La gratuité scolaire, est-ce possible?

Alors que les étudiants et étudiantes du Québec se mobilisent afin de contrer l’augmentation drastique des frais de scolarité annoncée par le gouvernement Charest, il importe de continuer la discussion sur la gratuité scolaire. Ce projet souvent attaqué et qualifié d’utopiste est en vérité tout à fait réaliste et même relativement facile à appliquer, supposant bien entendu un changement important de nos choix de société.

Magasiner son éducation

L’éducation est la base d’une société; elle permet la transmission de différents savoirs, du patrimoine culturel et, surtout, elle favorise la formation d’une pensée critique.

De plus en plus, ce droit fondamental devient une marchandise que les élèves peuvent acquérir selon leurs moyens et les revenus deviennent un élément majeur décidant du champ d’études ou de leur prolongement. Ceux et celles qui en ont les moyens ont l’embarras du choix tandis que les autres se voient forcés de rayer des options, poussé-e-s à entrer le plus rapidement possible sur le marché du travail. Pour qui choisit une longue formation universitaire, on fait miroiter l’image d’un diplôme prestigieux à la fin; or, souvent, ce diplôme ne garantit pas du tout l’obtention d’un emploi, surtout pas d’un emploi qui serait assez bien rémunéré pour rembourser les dettes phénoménales accumulées au cours des nombreuses années d’études.

La gratuité scolaire : un projet réaliste

La gratuité scolaire est une prise en charge totale des coûts de l’éducation par l’État. Cette politique suppose donc un réinvestissement important en éducation de la part de l’État en question qui utilise souvent les augmentations de frais dans le but de réduire sa propre participation, comme c’est arrivé entre 1988 et 2002 : alors que la part du financement venant des étudiantes et des étudiants est passée de 5,4 % à 9,5 %, celle de l’État a diminué de 87 % à 71 %. Présentement, la gratuité scolaire à tous les niveaux au Québec coûterait environ 700 millions de dollars, somme qu’il est possible d’aller chercher en effectuant certains choix somme toute assez simples : en cessant d’accorder des baisses d’impôt aux riches de 950 millions comme c’est arrivé en 2007 ou encore en utilisant le budget alloué aux universités pour assurer la qualité de l’enseignement au lieu de le faire disparaître dans des fonds de recherche profitant souvent à des firmes privées, pour ensuite crier au sous-financement.

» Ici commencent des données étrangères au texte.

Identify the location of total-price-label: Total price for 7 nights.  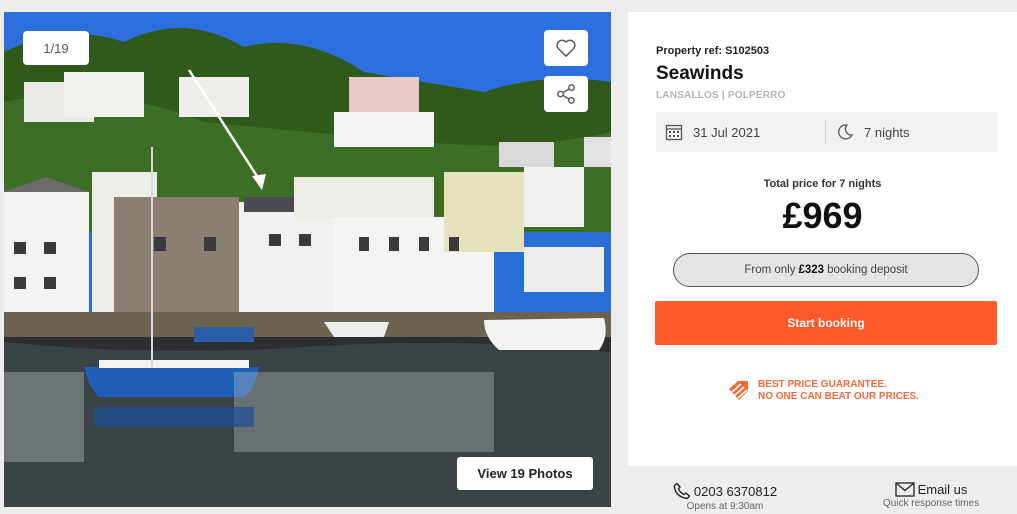
(822, 184).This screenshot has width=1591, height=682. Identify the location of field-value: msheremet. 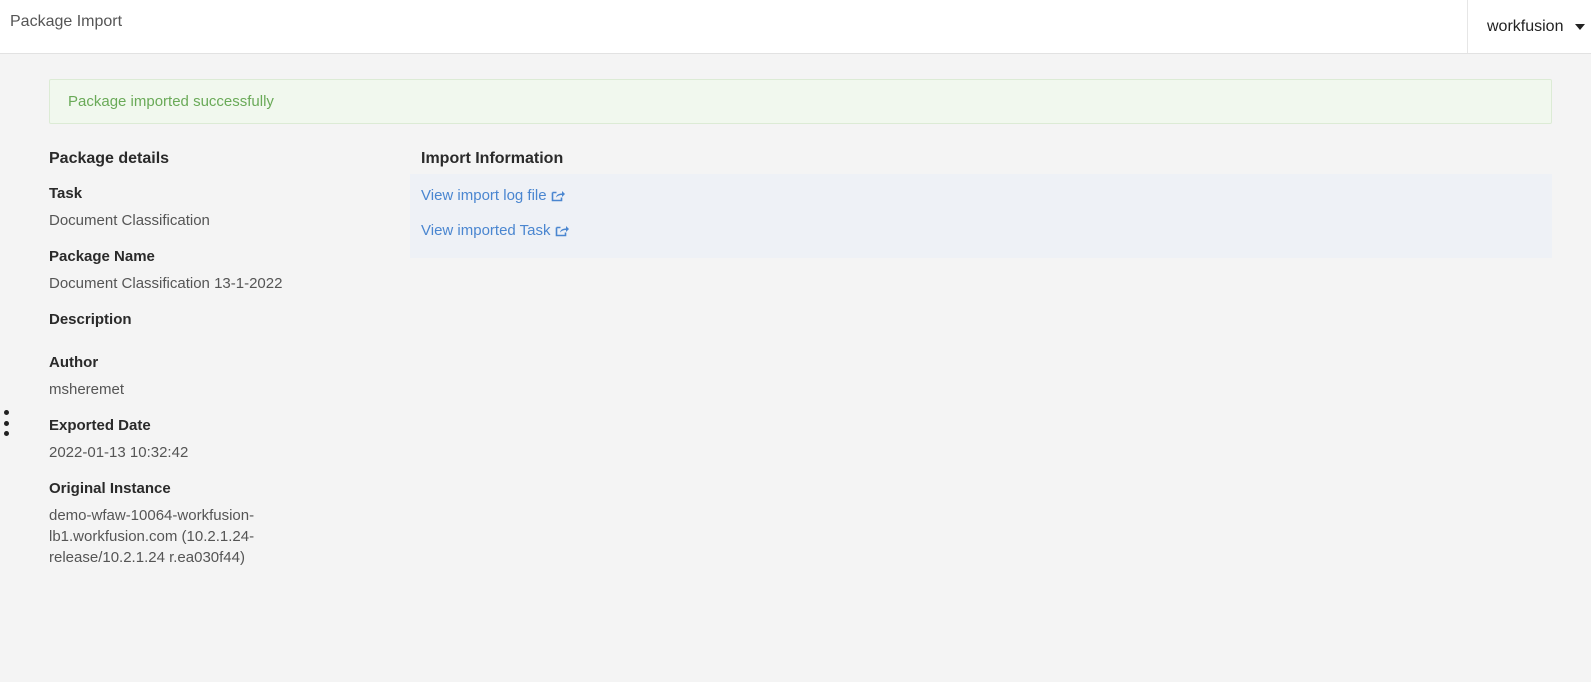
(87, 390).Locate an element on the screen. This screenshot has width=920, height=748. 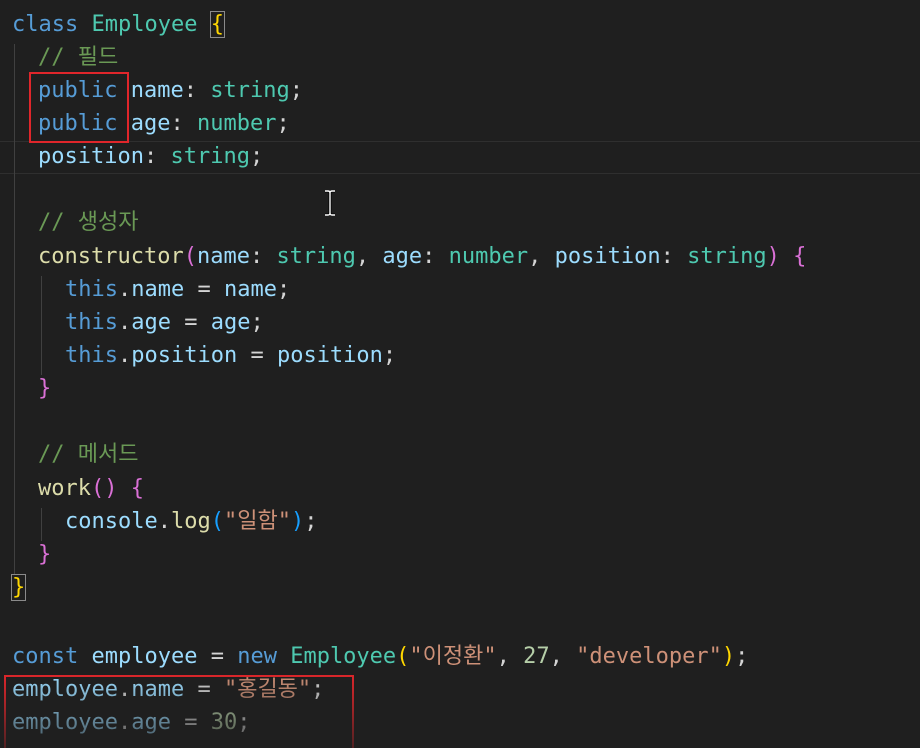
code-line-16: console.log("일함"); is located at coordinates (191, 522).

Non seulement ce projet de gratuité est économiquement possible, mais il est aussi socialement équitable, permettant un accès à une éducation de qualité à tous et toutes, indépendamment du milieu de vie et du revenu.

Un choix de société

Ce serait effectivement utopiste de penser que l’instauration de cette politique se fera du jour au lendemain. L’impressionnante fermeture d’esprit du gouvernement actuel y est pour quelque chose, mais la gratuité scolaire est d’abord un choix à faire ensemble qui définira notre société. Désire-t-on réellement que le Québec de demain ressemble à un monde où règne la logique du chacun pour soi, où courent dans tous les sens des employé‑e‑s, mille-pattes en robe de bal ne désirant que se désolidariser de la société pour faire fortune dans un monde où absolument tout est monnayable ?

La lutte actuellement en cours contre la hausse des frais n’est qu’un premier pas vers la gratuité scolaire, qui n’est elle-même qu’un pas vers une société plus égalitaire, solidaire et juste. C’est en réfléchissant que nous imaginons une société meilleure, c’est en combattant que nous l’obtenons.